2.2 On ajoutera que selon l'art. 29 al. 1 LAI, le droit à la rente prend naissance au plus tôt à la date dès laquelle l'assuré présente une incapacité de gain durable de 40 pour cent au moins, ou dès qu'il a présenté, en moyenne, une incapacité de travail de 40 pour cent au moins pendant une année sans interruption notable.

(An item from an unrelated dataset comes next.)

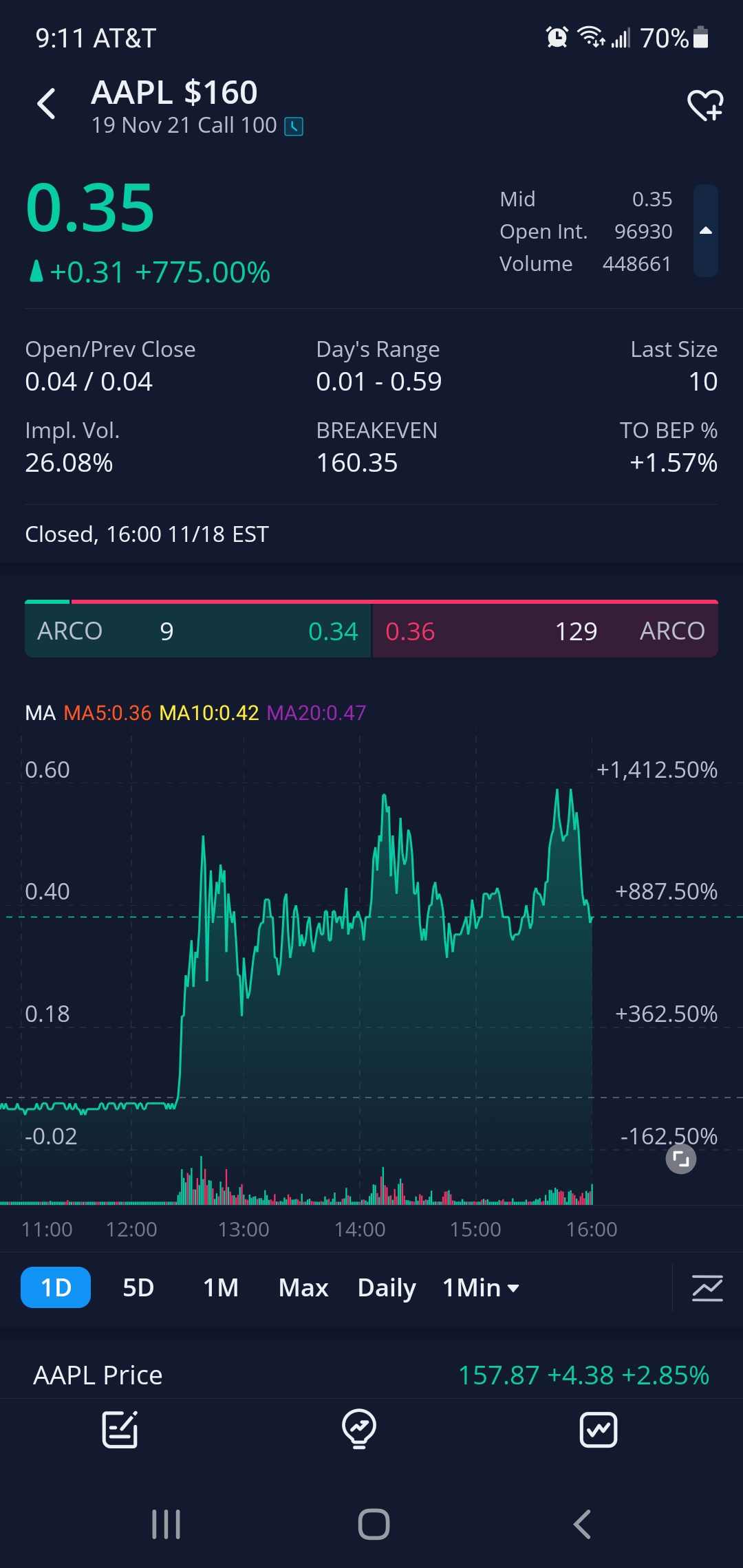Switch to the Daily chart
This screenshot has height=1568, width=743.
click(387, 1287)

La rente est allouée dès le début du mois au cours duquel le droit à la rente a pris naissance, mais au plus tôt dès le mois qui suit le dix-huitième anniversaire de l'assuré (art. 29 al. 2 LAI).
 
Par ailleurs, si la capacité de gain d'un assuré s'améliore, il y a lieu de considérer que ce changement supprime, le cas échéant, tout ou partie de son droit aux prestations dès qu'on peut s'attendre à ce que l'amélioration constatée se maintienne durant une assez longue période. Il en va de même lorsqu'un tel changement déterminant a duré trois mois déjà, sans interruption notable et sans qu'une complication prochaine soit à craindre (art. 88a RAI, en relation avec l'art. 41 LAI, applicable en l'espèce tel qu'avant son abrogation le 1er janvier 2003 par suite de l'entrée en vigueur de la LPGA; cf. arrêts cités au consid. 2.1 ci-dessus). Cette réglementation vaut également pour l'octroi, avec effet rétro-actif, d'une rente dégressive et/ou temporaire (ATF 109 V 125; VSI 2001 p. 275 consid. 1a).
3.
Les premiers juges ont admis que le recourant disposait, eu égard à ses seules atteintes à la santé physique, d'une capacité de travail de 80 % dans une activité telle que décrite par le professeur R.________ dans son rapport du 24 avril 1998. Sur la base de cette capacité de travail résiduelle, la juridiction cantonale a reconnu à l'assuré un taux d'invalidité de 42 %, tout en niant une atteinte supplémentaire à sa capacité de gain par des troubles d'ordre psychique. En particulier, une incapacité de travail en raison de tels troubles ne pouvait être admise antérieurement au mois de septembre 2000, sur la base des rapports des 7 février, 1er septembre et 22 décembre 2000 des docteurs L.________, B.________ et H.________; demeurait réservée une brève période d'incapacité de travail au printemps 1996, de durée toutefois insuffisante pour ouvrir droit à une rente entière d'invalidité.
4.
4.1 Il ressort des rapports des 5 décembre 1997 et 22 septembre 2000 du docteur H.________ que le recourant a souffert d'atteintes réactionnelles à sa santé psychique dès le printemps 1995. L'expert a expressément indiqué qu'elles avaient eu des répercussions négatives sur la capacité de travail de D.________ en 1995 et 1996. D'intensité variable, ces atteintes à la santé psychiques ont notamment été atténuées grâce au soutien psychologique assuré par le docteur G.________ dès le mois de juillet 1996, au point de n'avoir plus d'influence sur la capacité de travail de l'assuré au moment de son entretien du 21 novembre 1997 avec l'expert; elles se sont par la suite aggravées et ont à nouveau entraîné une limitation de la capacité de travail de l'assuré, dans le courant de l'année 2000.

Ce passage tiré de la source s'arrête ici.